Brief
Summarize the plotly express excerpt in two sentences.

Extracted text
In a stacked area plot, each row of data_frame is represented as vertex of a polyline mark in 2D space. The area between successive polylines is filled.

Python

import plotly.express as px

df = px.data.gapminder()
fig = px.area(df, x = "year", y = "pop", color = "continent", line_group = "country")
fig.show()

plotly.express.scatter_matrix

In a scatter plot matrix (or SPLOM), each row of data_frame is represented by a multiple symbol marks, one in each cell of a grid of 2D scatter plots, which plot each pair of dimensions against each other.

Python

import plotly.express as px

print(px.data.iris.__doc__)
px.data.iris().head()

Python

import plotly.express as px

df = px.data.iris()
fig = px.scatter_matrix(df)
fig.show()

Python

import plotly.express as px

df = px.data.gapminder()

Data lines

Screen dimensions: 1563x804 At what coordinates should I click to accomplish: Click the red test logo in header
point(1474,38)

==

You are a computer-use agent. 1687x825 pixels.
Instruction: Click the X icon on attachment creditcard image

...

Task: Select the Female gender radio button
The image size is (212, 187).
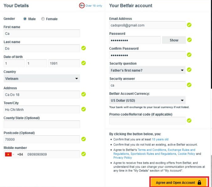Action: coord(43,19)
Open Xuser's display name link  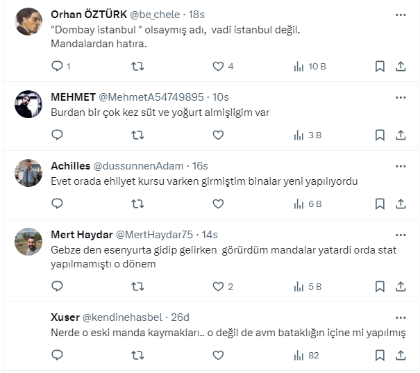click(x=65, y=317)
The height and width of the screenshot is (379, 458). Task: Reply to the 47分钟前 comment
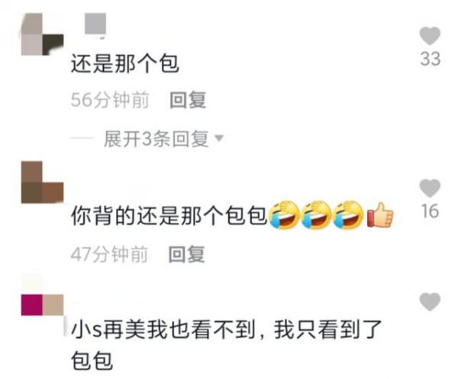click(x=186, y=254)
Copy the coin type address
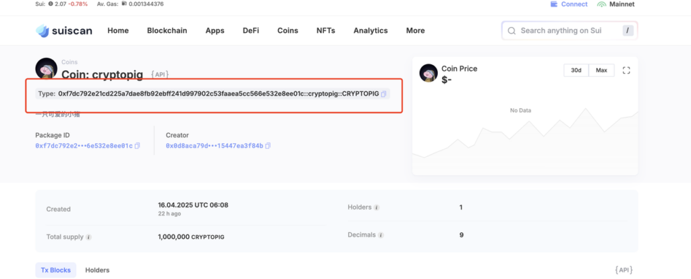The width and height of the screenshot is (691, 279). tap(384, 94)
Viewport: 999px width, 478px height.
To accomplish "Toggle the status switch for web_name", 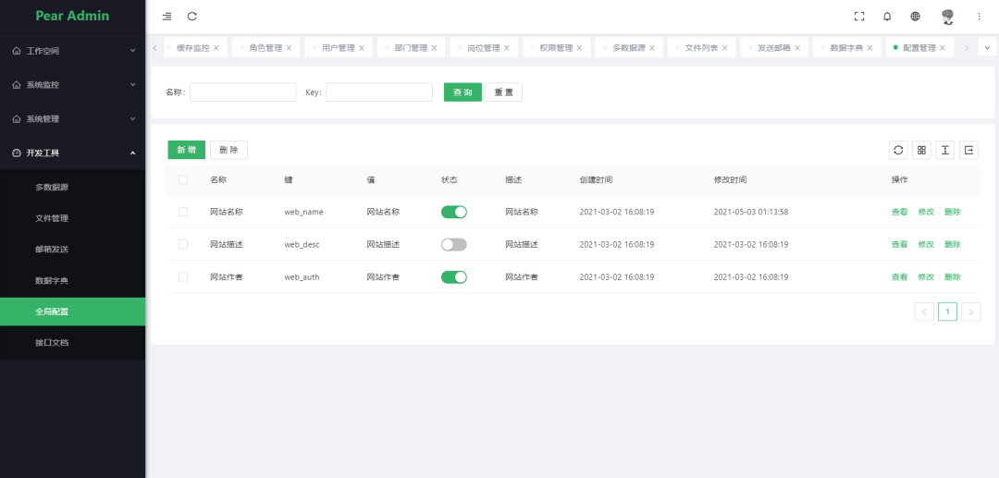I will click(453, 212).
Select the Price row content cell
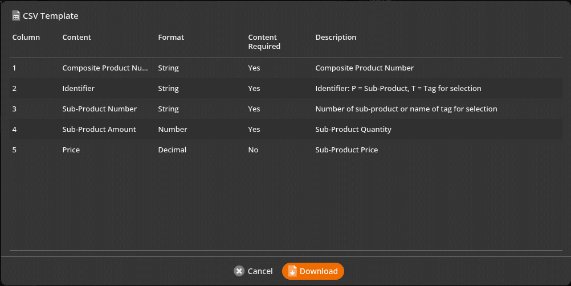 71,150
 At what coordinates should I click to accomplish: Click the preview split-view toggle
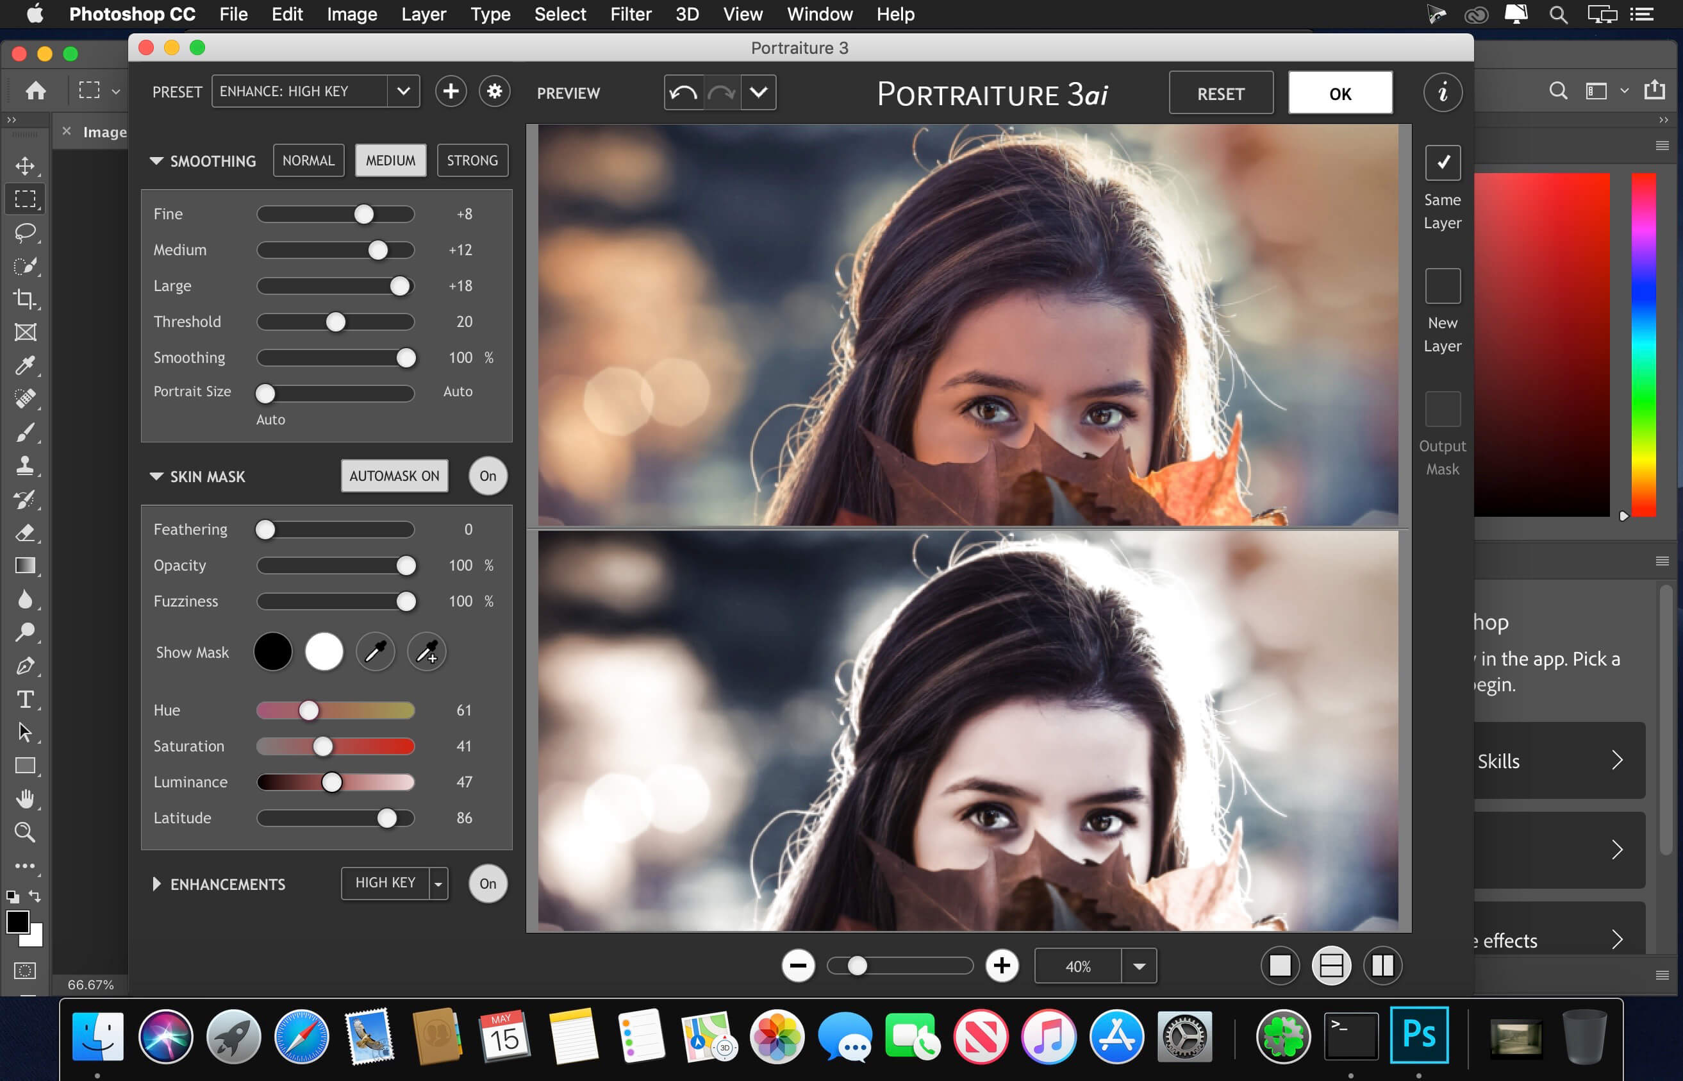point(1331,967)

Complete response
In a stacked area plot, each row of data_frame becomes a vertex of a polyline mark in 2D space and the area between successive polylines is filled, as shown by a px.area example on the gapminder data with year on the x axis, pop on the y axis, color set to continent and line_group set to country. A scatter plot matrix (SPLOM), made with plotly.express.scatter_matrix, represents each row with multiple symbol marks, one in each of a grid of 2D scatter plots that plot each pair of dimensions against each other, and an example applies it to the iris data.